Ele pediu afastamento por entender que a CTNBio "não é só uma comissão técnica e científica, mas política também". "Se continuar esse panorama, a tendência é sair mais gente", diz Schneider.

Ex-presidente da CTNBio entre 2001 e 2003, o neurocientista Ésper Cavalheiro afirma que na raiz do problema está a baixa representatividade dos membros do governo.

"Isso passa imagem de fragilidade porque não traduzem o pensamento de cada ministro", critica. Segundo ele, a CTNBio deveria ser um órgão assessor direto do presidente da República.

"Assim, não há riscos de posições partidárias. E o presidente reconheceria os membros".

Também pediram desligamento da comissão o botânico José Antonio Peters (UFPel), a médica Ada Ávila Assunção (UFMG) e promotor paulista Vidal Serrano Nunes Junior.

O agrônomo Francisco Caporal, do Ministério do Desenvolvimento Agrário, também teria comunicado sua intenção. O quórum da CTNBio vem caindo mês a mês. Em fevereiro, 35 dos 54 membros estiveram presentes.

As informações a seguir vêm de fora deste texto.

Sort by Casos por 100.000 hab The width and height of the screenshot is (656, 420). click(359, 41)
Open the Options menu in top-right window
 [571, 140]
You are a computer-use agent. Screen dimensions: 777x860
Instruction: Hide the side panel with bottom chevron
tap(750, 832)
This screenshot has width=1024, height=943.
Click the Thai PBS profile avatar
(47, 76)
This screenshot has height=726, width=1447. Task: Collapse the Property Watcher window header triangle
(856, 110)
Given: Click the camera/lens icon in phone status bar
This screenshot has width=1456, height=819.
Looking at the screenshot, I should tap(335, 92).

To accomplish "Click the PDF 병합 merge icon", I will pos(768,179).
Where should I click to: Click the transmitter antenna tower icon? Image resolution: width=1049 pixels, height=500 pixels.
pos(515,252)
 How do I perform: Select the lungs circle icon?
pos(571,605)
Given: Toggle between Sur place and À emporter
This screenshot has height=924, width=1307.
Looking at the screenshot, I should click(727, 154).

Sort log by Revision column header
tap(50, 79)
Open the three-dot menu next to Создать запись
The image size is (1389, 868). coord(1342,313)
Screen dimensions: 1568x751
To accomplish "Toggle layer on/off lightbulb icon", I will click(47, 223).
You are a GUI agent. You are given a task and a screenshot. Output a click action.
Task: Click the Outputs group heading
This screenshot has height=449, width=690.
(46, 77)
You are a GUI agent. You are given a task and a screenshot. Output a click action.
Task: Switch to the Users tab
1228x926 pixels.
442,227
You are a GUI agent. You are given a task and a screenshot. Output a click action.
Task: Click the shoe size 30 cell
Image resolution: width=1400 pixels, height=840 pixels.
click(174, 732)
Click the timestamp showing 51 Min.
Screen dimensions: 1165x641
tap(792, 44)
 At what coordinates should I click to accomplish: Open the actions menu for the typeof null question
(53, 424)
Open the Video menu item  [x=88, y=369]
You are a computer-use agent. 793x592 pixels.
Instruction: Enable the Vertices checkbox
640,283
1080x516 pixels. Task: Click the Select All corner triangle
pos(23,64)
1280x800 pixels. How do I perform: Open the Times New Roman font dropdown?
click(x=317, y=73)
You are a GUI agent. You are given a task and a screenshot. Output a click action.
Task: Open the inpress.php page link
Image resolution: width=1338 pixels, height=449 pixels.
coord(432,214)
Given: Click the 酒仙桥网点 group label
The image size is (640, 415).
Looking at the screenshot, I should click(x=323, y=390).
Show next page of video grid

Em maio, foram 30. Em junho, apenas 23 participaram das discussões. Além disso, o Itamaraty até hoje não indicou seus representantes e muitos membros não participam dos debates rotineiros.

Os ambientalistas, porém, já reuniram dados para mostrar que não há paralisia na CTNBio.

Segundo o grupo, foram aprovados 185 processos nas últimas quatro reuniões. Antes, tiveram que discutir regimento interno e distribuição de processos.

Na próxima reunião, que terá três dias neste mês, devem ser analisadas a maioria dos 60 processos de liberação experimental de transgênicos.

"Se há divergência, alguma coisa não estava contemplada. Quando se atende, aprovamos por consenso, como fizemos com cerca de 95% dos processos", defende Rubens Nodari, do Ministério do Meio Ambiente.